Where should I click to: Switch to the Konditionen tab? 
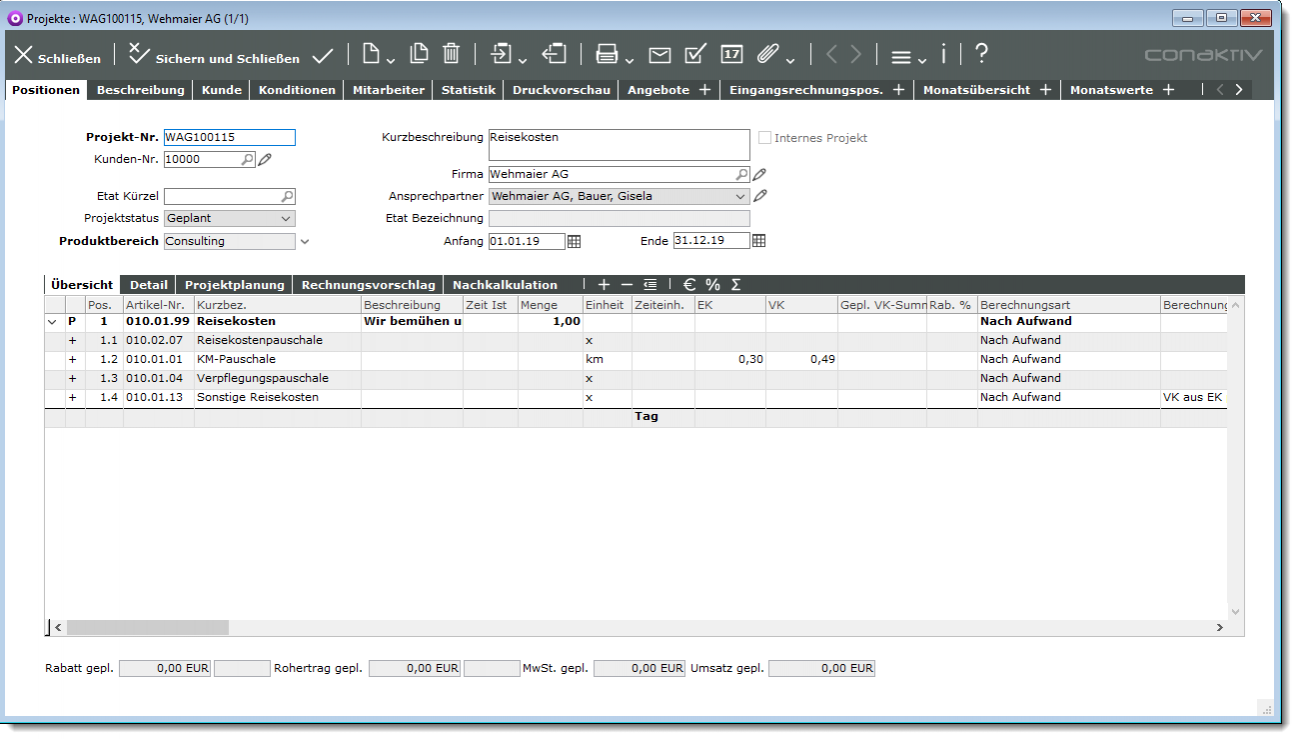pos(297,90)
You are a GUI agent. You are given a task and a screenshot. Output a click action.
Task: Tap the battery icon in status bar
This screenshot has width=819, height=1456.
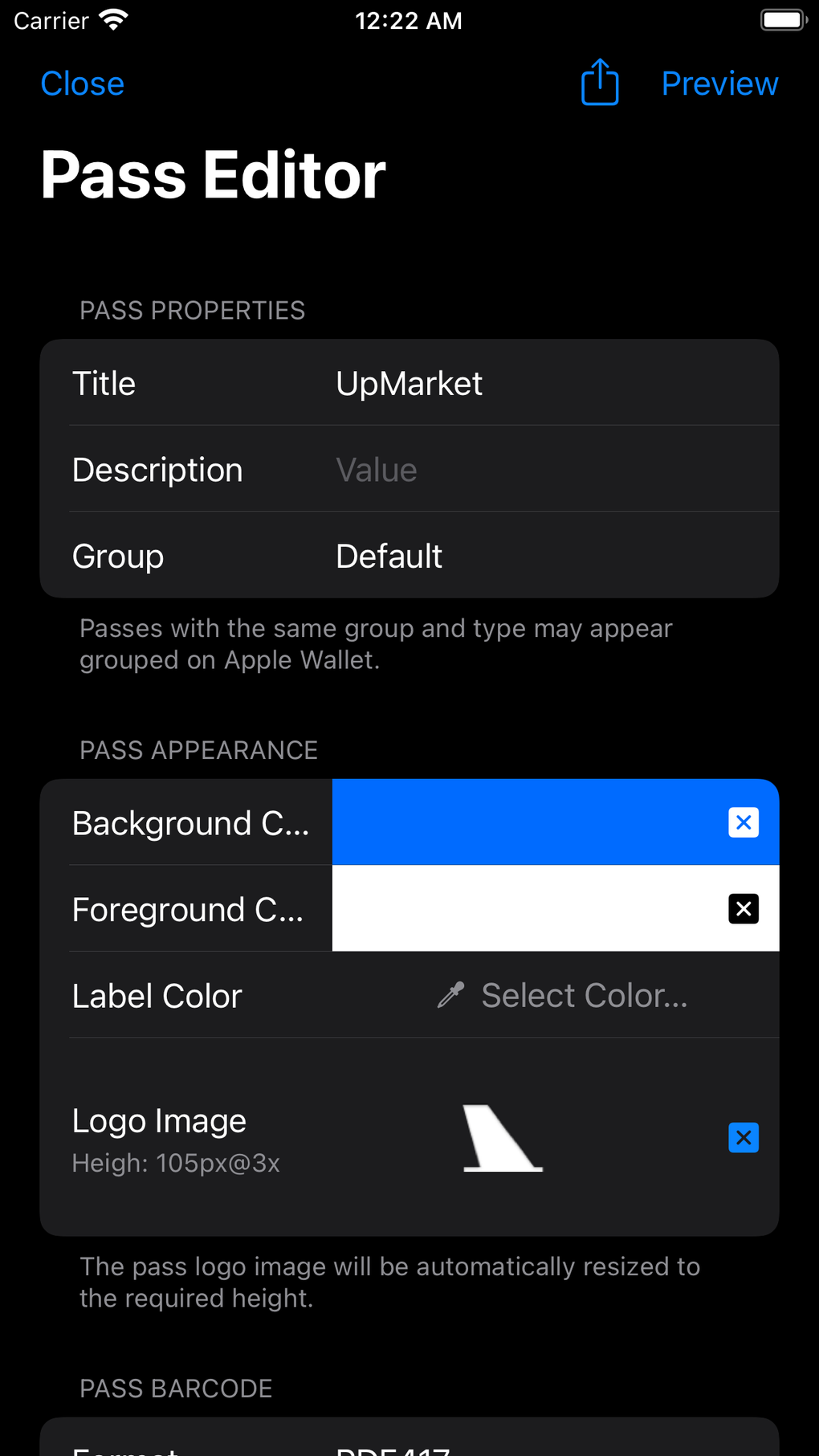tap(783, 20)
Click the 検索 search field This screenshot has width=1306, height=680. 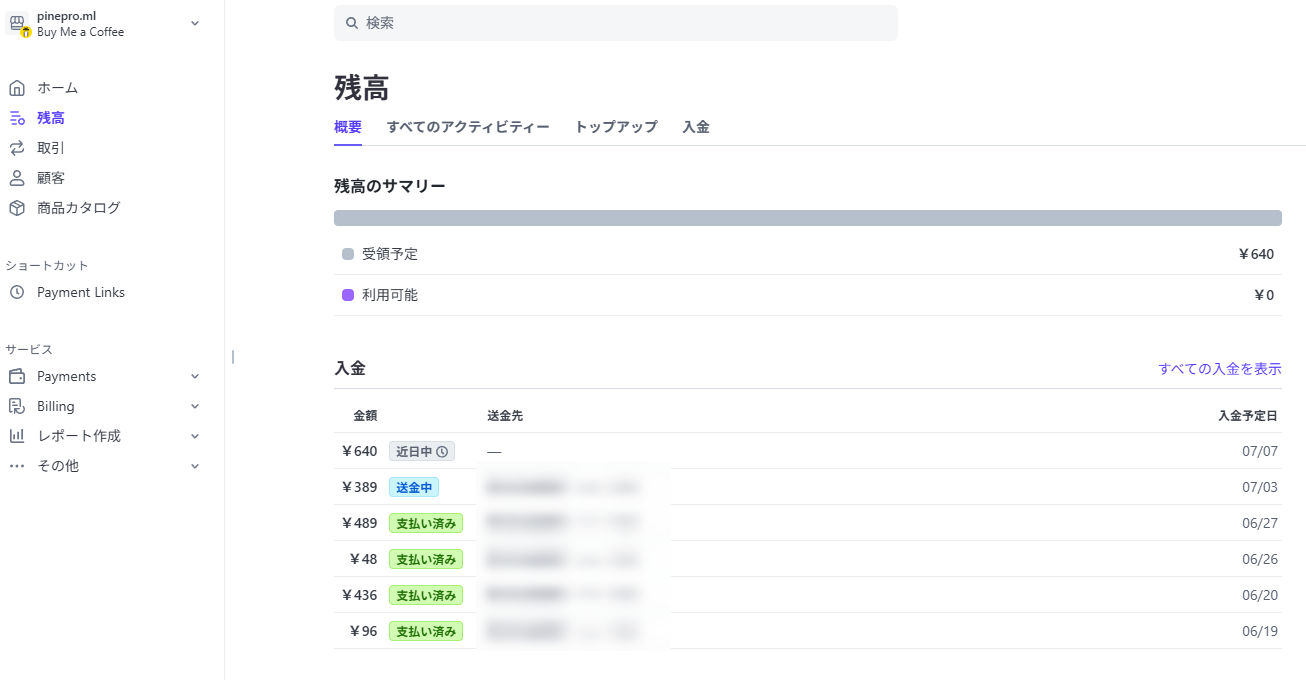click(x=615, y=23)
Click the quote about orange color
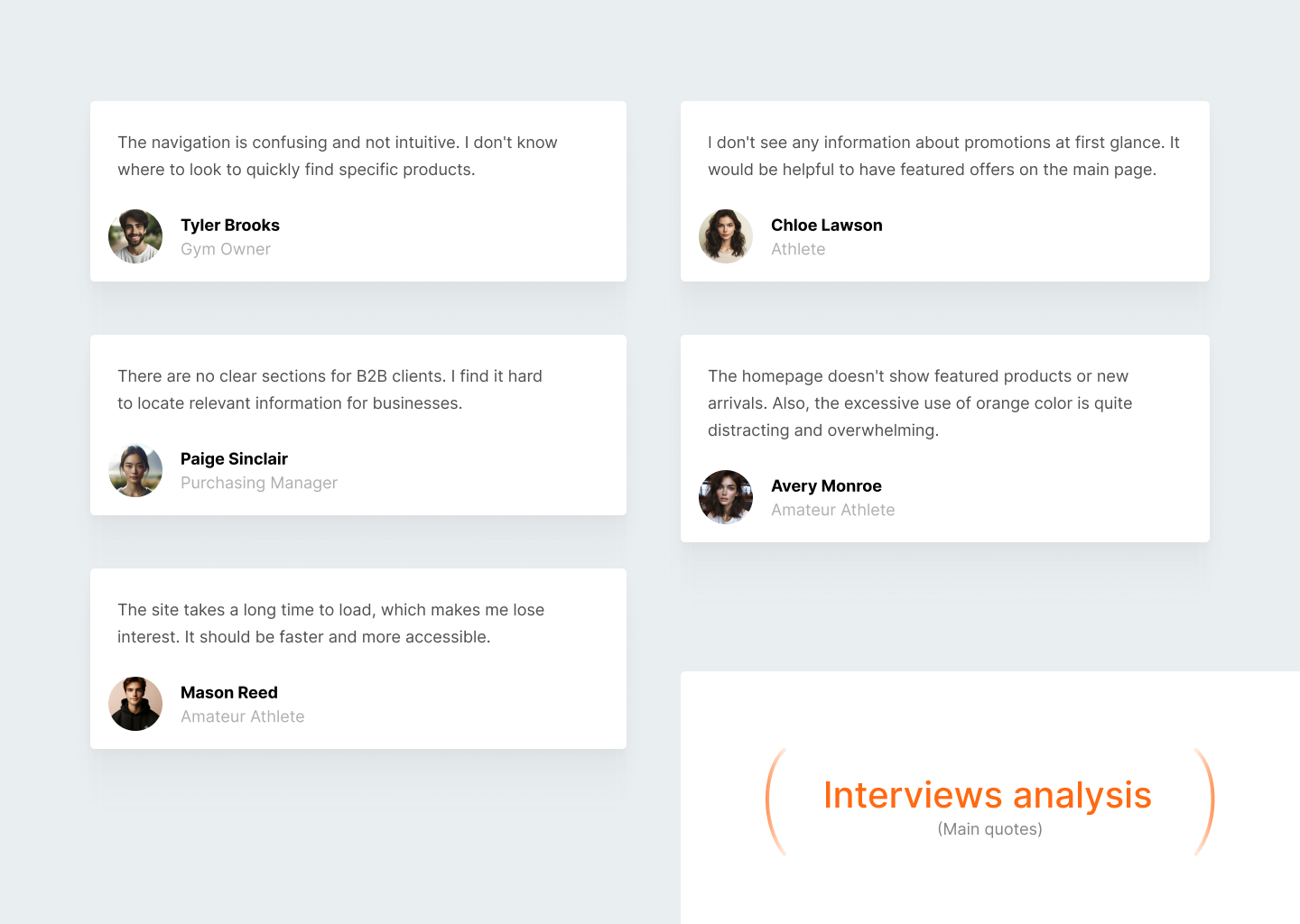Image resolution: width=1300 pixels, height=924 pixels. click(919, 403)
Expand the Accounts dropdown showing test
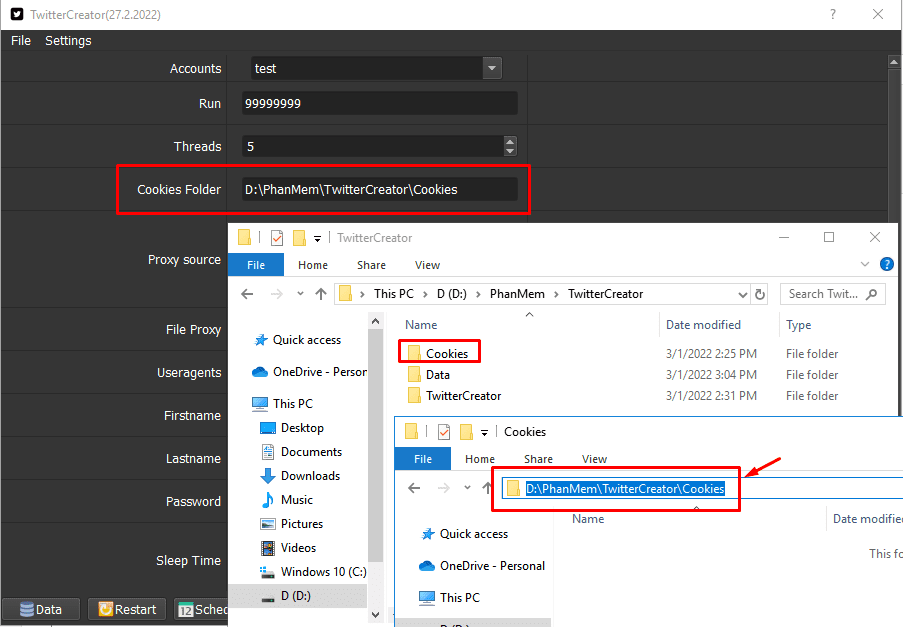Viewport: 903px width, 627px height. click(492, 69)
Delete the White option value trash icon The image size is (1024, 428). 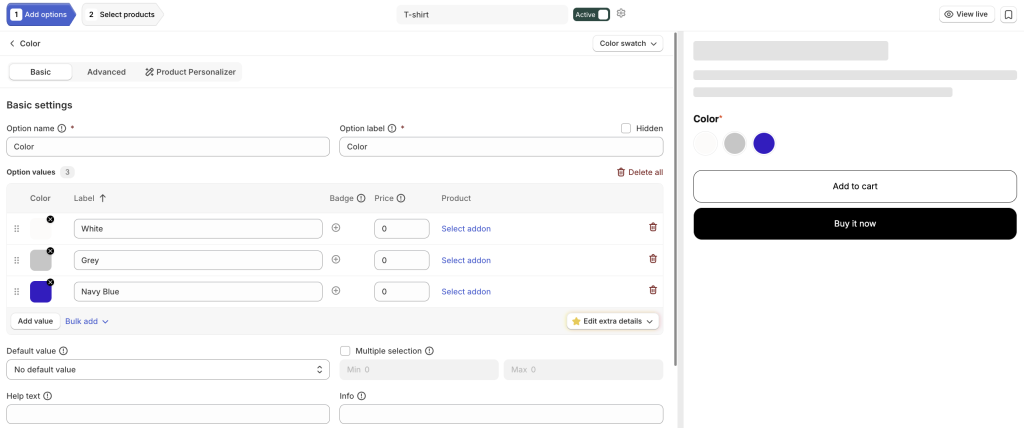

■ ■ ■ ■

## Activity
Pictures are to be omitted. Print exactly the lines from the line containing "Expand the Accounts dropdown showing test" through the final line of the material above, both included.

## Exercise response
Expand the Accounts dropdown showing test
Viewport: 903px width, 627px height. click(492, 69)
Delete the White option value trash icon The image size is (1024, 428). 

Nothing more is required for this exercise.